Jesus, We Sold the Wheel

Friday I took the cars to the shop and learned that both would need significant repairs if we wanted to keep having cars for very long. The initial estimate was $300 for Ben’s car and $1500 for mine. If we paid for the cars, November rent was not going to happen. I asked around and got the cost of my car repair down to $600. Then, in basically the same moment found someone willing to buy Ben’s car for cash. Awesome. Now we’re saving $40 a month on car insurance, thanks to switching to poverty.

The reason Ben’s car was the sacrificial lamb is because it doesn’t have much life left in it whereas mine should be fine for at least 50,000 more miles with regular maintenance after this fix.

It’s going to be hard with only one car, but we’ve done it before and with me working from home it’s not as big a deal as when I was working 25 miles on the opposite direction.

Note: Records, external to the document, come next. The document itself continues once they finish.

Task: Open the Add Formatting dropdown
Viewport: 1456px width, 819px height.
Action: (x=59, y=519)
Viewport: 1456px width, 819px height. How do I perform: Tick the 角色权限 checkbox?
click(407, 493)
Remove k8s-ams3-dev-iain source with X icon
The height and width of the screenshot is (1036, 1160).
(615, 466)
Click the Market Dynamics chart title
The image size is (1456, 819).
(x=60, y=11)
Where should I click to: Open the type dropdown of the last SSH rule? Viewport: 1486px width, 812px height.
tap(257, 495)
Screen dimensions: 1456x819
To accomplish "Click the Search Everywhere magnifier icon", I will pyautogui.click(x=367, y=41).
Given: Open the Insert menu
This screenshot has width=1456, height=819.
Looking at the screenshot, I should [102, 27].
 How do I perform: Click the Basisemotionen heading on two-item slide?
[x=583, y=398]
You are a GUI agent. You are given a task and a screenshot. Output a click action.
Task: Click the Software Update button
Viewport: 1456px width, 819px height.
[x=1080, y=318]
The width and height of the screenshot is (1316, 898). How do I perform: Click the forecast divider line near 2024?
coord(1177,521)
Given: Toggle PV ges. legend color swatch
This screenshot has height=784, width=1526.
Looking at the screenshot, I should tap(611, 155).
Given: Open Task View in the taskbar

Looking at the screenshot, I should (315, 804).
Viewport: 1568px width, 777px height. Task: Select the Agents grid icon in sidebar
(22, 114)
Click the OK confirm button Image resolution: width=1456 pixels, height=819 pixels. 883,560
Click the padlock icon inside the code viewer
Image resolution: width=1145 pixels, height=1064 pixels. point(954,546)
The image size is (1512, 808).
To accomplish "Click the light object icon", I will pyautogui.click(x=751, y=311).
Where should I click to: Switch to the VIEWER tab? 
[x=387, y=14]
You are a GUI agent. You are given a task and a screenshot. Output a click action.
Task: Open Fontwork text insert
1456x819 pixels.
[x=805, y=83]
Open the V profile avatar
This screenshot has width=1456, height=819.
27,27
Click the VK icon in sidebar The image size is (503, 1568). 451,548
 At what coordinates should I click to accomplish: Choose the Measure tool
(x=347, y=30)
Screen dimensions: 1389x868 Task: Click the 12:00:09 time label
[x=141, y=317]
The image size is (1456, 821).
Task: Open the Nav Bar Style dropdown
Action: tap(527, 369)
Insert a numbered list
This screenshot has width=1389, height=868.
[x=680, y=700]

For some reason, I feel sort of elated. I have been wondering when I was going to get the spirit to rise to this challenge instead of just plodding along, Eeyore style, waiting for the end to come. And here it is. It’s sort of annoying that I only do well when my back is against a wall. Although I guess if I had to pick one place to be awesome it would be when all else fails.

When I started this post, I was feeling very enthusiastic about being a freelancer. I felt a fire in my belly and I was ready to let the whole world burn so I could get what I wanted. Last week I’ve been involved in a lot of really fulfilling work that makes me happy to wake up in the morning to take care of it. Unfortunately, none of it pays anything near what we need to live on. Now that we’ve sold Ben’s car, we might be able to hold out like this until the end of November, but after that we’re out on our ass.

After I first learned about the cars, and before I found the cheaper mechanic, I was certain we couldn’t fix mine, and that it probably wouldn’t sell for much more than I owe on it with a $1500 repair hanging over its head. I fell into an impossibly deep chasm of self-doubt. I’ve worked as hard as I possibly can to make this work and so far I have failed. With both cars out of commission and Ben’s on it’s last legs anyway, I didn’t see a solution. I knew that we would continue onward somehow, I just didn’t care how or why. And then the grief of failure turned back on itself into a smoldering determination to die before I gave up.

That night in bed I told Ben that if he wanted to leave me and go home to his parents in Oregon, I’d understand, but that I was determined to ruin every thing in my life to see if I could make this work. I’ll sell everything I own. I’ll live anywhere I can. Despite how consistently difficult and heart-breaking and exhausting my life has been since May, somewhere along the line I realized that this is all I ever want to do.

And then I applied for a job at Target. So there’s that.

The things I know right now are that I never want to give up my working autonomy again, I love it when clients start sentences with the phrase “I don’t even know if this is a real thing, but if would be cool if,” and in no way do I need all the stuff I was convinced I needed back when I had the money to buy it.

This week we’re going to start separating our stuff into the things we can’t bear to part with and the things we can sell, toss or give away. I’m actually looking forward to it. The less shit I have, the less shit I have to worry about moving out of here once we run out of rent money.